This is written by Rachel, my sweet friend and Flying Free podcast sidekick.
I remember looking down at the book clutched in my hands as if it were a life-preserver. The words “Love and Respect” embossed with bold red type. I drank the opening paragraphs with thirst from a parched, confused mind.
This was my new hope. These words were going to be the answer. Everyone at church said so. It revealed a code for the secret to a happy marriage, found from the very pages of scripture! This formula was going to work. This time–I determined with gritted teeth–this would be what fulfilled my dreams for a happy, thriving marriage.
As the author set the stage to unveil his revelatory finding, he gave a small disclaimer in the opening pages. His formula would work, provided that you believe your spouse has goodwill toward you. (I’m recalling this from memory as I no longer own a copy of the book.)
The question of whether my spouse had goodwill toward me gave me pause. He was my husband. Wasn’t goodwill an automatic sentiment that came with “I do?”
I didn’t dare spend time questioning it, because that would lead to a path fraught with problems I wasn’t prepared to encounter. I was incapable of seeing the truth of how my husband treated me with clear eyes.
Instead, I substituted well-known cliches about marriage (“men just don’t do feelings well!”); together with excuses for him (He’s a strong-willed leader who has very specific ideas about the way things should be. What a blessing!”); and projections of my own mindset on to him (“I definitely have goodwill for him! I love him and want to give him everything he needs. He surely feels the same.)
I plunged ahead into the book, casting aside the rotten fruit of my husband’s behavior that indicated everything but goodwill. Behavior that included callous “jokes” about my body and my teeth. The fact that he never once apologized or took responsibility for anything. Ever. His inability to even look me in the eyes. Much more.
I will allow Sheila Gregoire’s diligent work exposing Love and Respect’s flaws to speak for itself here. Suffice to share I’m one of the countless casualties of the book’s faulty reasoning. But it’s simply one in a long series of Christian marriage books that didn’t contain the answers for which I thirsted.
Why the Marriage Books Don’t Work When You Are in an Emotionally Abusive Relationship
That’s because abusive marriages operate on a different plane. Normal, difficult marriages have two sinful, but self-reflective humans involved. Abusive marriages involve one sinful, but self-reflective human, and one hardened, accusatory human.

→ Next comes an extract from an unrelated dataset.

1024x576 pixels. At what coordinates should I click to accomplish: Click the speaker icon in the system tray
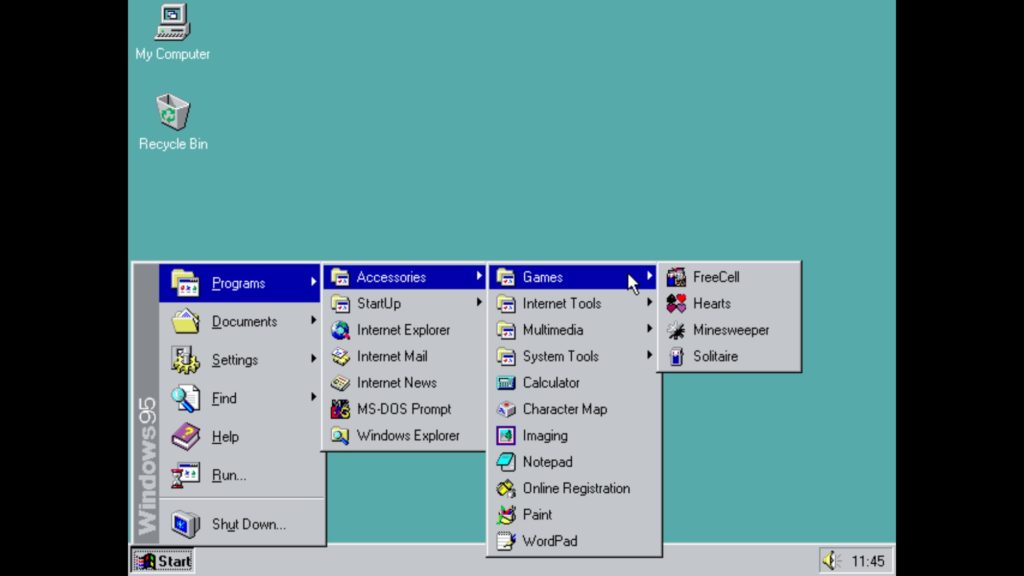pyautogui.click(x=831, y=560)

That dichotomy of a soft heart subjected to a hard heart– goodwill exploited by ill will–is what makes marital abuse so gruesome.
As a fallible, yet soft-hearted spouse, I did everything I could to show love to my husband the way he told me he needed. Meanwhile, his hard-heartedness subversively exploited that tenderness.
As I implemented new ideas to fix our relationship, I made myself more vulnerable to his desires because that is what both he and the marriage advice told me to do. (“Give more of yourself!” “Marriage is hard, try harder!” “Go on more dates! Have more sex! Cater to his every wish!”)
The hard-heartedness of my husband snatched up these unguarded offerings and demanded more without turning an inch toward the needs that make me human. Instead, he communicated I was always asking too much and I needed to do more and do it better.
The hard-heartedness of my husband mined deeper and deeper into the soft soil of my heart, ruthlessly bent on gaining control of my precious resources for his own gratification.
The juxtaposition is breathtakingly shocking to consider.
My natural optimism pushed me to keep trying harder to do more for him. His manipulative selfishness took it all and scorned my pleas for care.
My Spirit given joy pulled me toward happy expression and light. His calloused contempt shut me down with words of malicious mockery.
My earnest love for him fueled my frantic desperation to make it all work. His self-seeking idolatry ratcheted up his cold-hearted demands.
In exchange for the sincerity and hope that inspired me to give him my best, he gave me ruins. Less than nothing. The dust of countless shattered dreams. Floods of anguished tears.
This was not a relationship. That is why the marriage books didn’t work. Reading those books was like scrutinizing a first aid manual hoping it would teach me to impart life to a rock.
The body of Christ has to wake up to the fact that goodwill is not a guarantee simply because there is a legal marriage contract in place. Hard-hearted abusers do not possess goodwill toward their spouse. They know only their own will, and that is the god they serve. This god coerces sacrifice after exploited offering from the very treasure entrusting herself to his care.
Thankfully, this is not where my story ends. I serve a different God now. He was always waiting, going before me, ready for me to turn my eyes from the false idol that demanded my devotion onto His loving face.
The words I cling to now are about God’s Word made flesh. I read with newly opened eyes from this book that contains strong language about hard-heartedness and oppression of the vulnerable. This book demonstrates how humble service and shrewd awareness of bad fruit is the key to being rightly related to one another.
This book tells of the safest Savior anyone can ever entrust her heart to. It gives me living water that satisfies my thirst for love and rest. No formulas or desperation needed.